Obama's rhetoric and rich vs poor pablum is designed to incite class warfare in the populace.

Originally posted by Areal51
However, to me, Obama's response provides more insight because he issues a roadmap that illustrates how CEO took advantage of weak consumer protections, oversight, and regulations.

So what? We all know how they got themselves into this pickle. Obama's whining about it does nothing to solve the problems; McCain's positive suggestions do provide a solution.

posted on Sep, 15 2008 @ 10:45 AM

Originally posted by skyshow

With news just in that Lehman bros. has collapsed; the fourth major financial institution to do so, but they will get no bail out like Freddy and Fannie.

Why aren't they talking about the economy and offer up their respective policy plans for how to deal with it?

if everyone listens carefully.... the big firms you mention by name "Lehman'... and by inferrence 'bear stearns' are not mentioned as 'Bank Failures'

they are termed 'consolidations' and/or 'mergers' into the take-over firms.
~which is a way to not use the really negative terms like, collapse, bankrupty...which could generate undo fear in the public arena and create an atmosphere of paranoia about the stock market and possibly cause a 'run' on the money changers operations~

Fannie & Freddie are also not failures or collapses... the federal government actually seized the mortgage makers & insurers before they became insolvent.

the 2 candidates, don't have the necessary inside track to be able to comment other than broad generalizations about the financial markets... which is different from the 'economy',
the Federal Reserve, the US Treasury, the SEC, FDIC, all have the inside track on how & what actions to take on the banking & brokerage & ratings houses that are being 'consolidated'.

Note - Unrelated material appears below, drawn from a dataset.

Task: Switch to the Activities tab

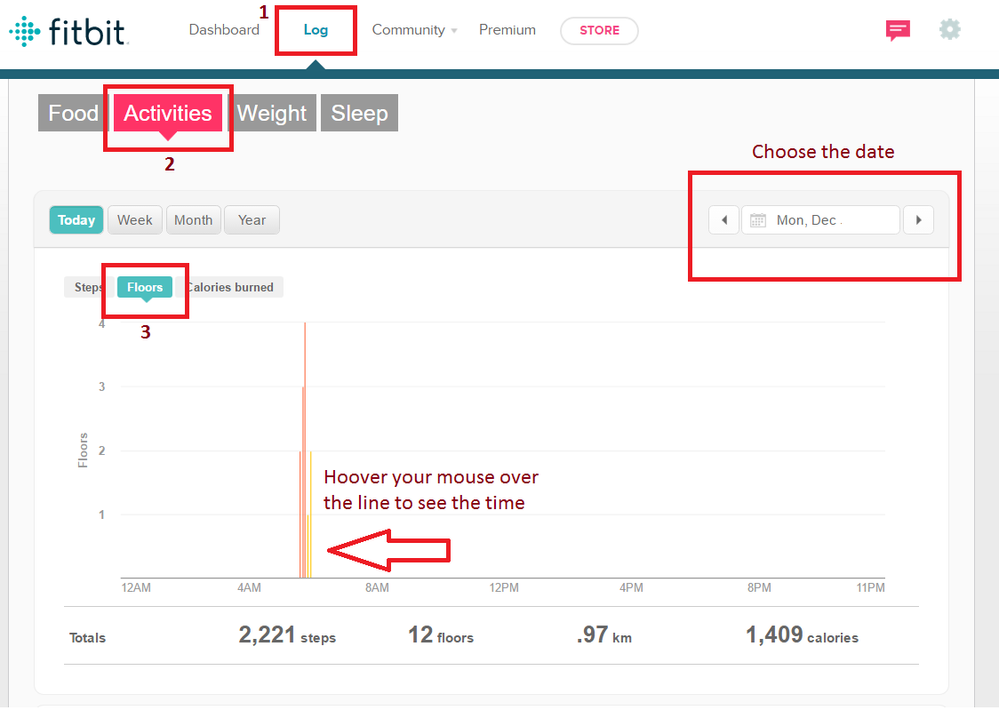Action: tap(168, 113)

there are some 'bankers' threads on ATS, which address some of the things you bring up...
but there has only been 9 notable bank failures (and resulting seizures) in the nation so far this year... and that, so far, is not a earthshaking number indicating the collapse of the financial cartel

[edit on 15-9-2008 by St Udio]

posted on Sep, 15 2008 @ 11:23 AM
reply to post by jsobecky

This from the McCain-Palin campaign sounds like a solution to you?

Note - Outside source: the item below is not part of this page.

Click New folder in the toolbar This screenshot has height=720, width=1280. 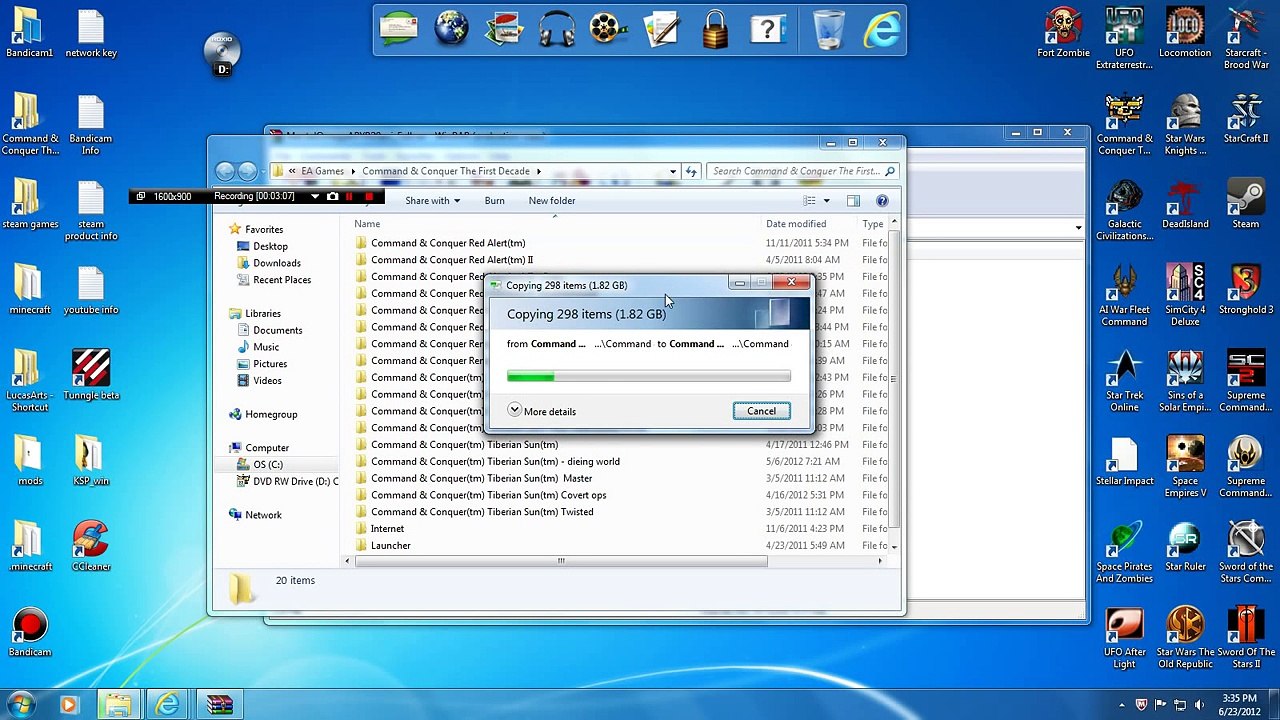tap(551, 201)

"It is essential for us to make sure that the U.S. remains the pre-eminent financial market of the world. This will be a highest priority of my Administration. In order to do this, major reform must be made in Washington and on Wall Street. We cannot tolerate a system that handicaps our markets and our banks and places at risk the savings of hard-working Americans and investors. The McCain-Palin Administration will replace the outdated and ineffective patchwork quilt of regulatory oversight in Washington and bring transparency and accountability to Wall Street. We will rebuild confidence in our markets and restore our leadership in the financial world."

That's nothing more than imperialistic banter, and it is an "Us or else..." proposition. It is fallacious. It is an appeal to force or the threat of force on two fronts. The statement makes it out that the McCain-Palin campaign are putting Wall Street on notice. "Watch out Wall Street we're going to make sure you're held accountable for this mess." And it unveils a threat to the American people that if they do not put McCain and Palin in office, the market will then crush the voters, because -- Why? -- the Democrats aren't going to do anything about it.

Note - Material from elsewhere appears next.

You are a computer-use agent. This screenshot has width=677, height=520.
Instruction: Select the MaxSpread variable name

What "outdated and ineffective patchwork quilt of regulatory oversight in Washington" are they talking about? There is no regulatory oversight. And guess who made this possible over 20 years ago?

The Republican's have had a change of heart and now think that government regulation of Wall Street is a good thing? Do you really believe that? Seriously, jsobecky, how long has John McCain been in Washington? Has Senator John McCain pushed for regulation of Wall Street in the past? That quoted statement doesn't sound anything like the Republican crew that McCain has surrounded himself with all these years, and it damn sure does sound a whole lot like the song that the Democrats used to sing circa the Reagan-Bush era of the 80s. That is until the Reagan-Bush Administration ripped out the the vocal cords of the Democrats.

President George Herbert Walker Bush said himself that he was a deregulation man.

So the Right is now the Left, and the Left is now the Right? Simply because the Republicans say so?

The anti-socialists are now pro-socialism? Is that what we are to understand from the Fannie Mae/Freddie Mac bailout, and the McCain-Palin campaign statement?


[edit on 15-9-2008 by Areal51]

posted on Sep, 15 2008 @ 11:25 AM
Why should they be speaking about this?

The federal government has already proven that short of bailing all this companies out can not do anything to stop this crisis and even if they did the immediate result would be raising taxes to the taxpayers.

Sen.Obama has alreay said that he is going to raise taxes so his economic plan seems more adjusted to the reality of this economic times. Having said that raising taxes would not provide an answer to the economic problems that this country is facing.We got to let the markets solve their problems out, after the slaughter the companies that would survive are those that were able to minimize their risks.

Both candidates are talking about more regulation, that's about all they can do.

posted on Sep, 15 2008 @ 11:39 AM
Until about a year ago America had the best economy in the history of mankind.
I hate to say it.... almost, but this IS a partisan issue. The housing market brought about the banking problems worldwide, which is a DIRECT result of Democrats forcing the banks to give loans to people who normally couldn't get a loan to buy a happy meal. That happened in 1978, and when Clinton was in office he put the program on steroids.

Fuel costs are the direct result of the Dems being in bed with the
Environmental whackos for 35 years, and not allowing (greatly restricting) drilling and the building of refineries.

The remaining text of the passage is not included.